• **To be done**
Recast the lines below as a Markdown table with two columns, Row and Line, numbering each row and leaving out any blank lines.

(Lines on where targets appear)
---*---

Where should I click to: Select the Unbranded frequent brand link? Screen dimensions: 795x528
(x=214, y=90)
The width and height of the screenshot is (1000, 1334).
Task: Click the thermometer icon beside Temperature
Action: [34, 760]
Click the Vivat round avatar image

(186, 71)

---*---

• **Output of the exercise**
| Row | Line |
|---|---|
| 1 | Where should I click to: Select the Unbranded frequent brand link? Screen dimensions: 795x528 |
| 2 | (x=214, y=90) |
| 3 | The width and height of the screenshot is (1000, 1334). |
| 4 | Task: Click the thermometer icon beside Temperature |
| 5 | Action: [34, 760] |
| 6 | Click the Vivat round avatar image |
| 7 | (186, 71) |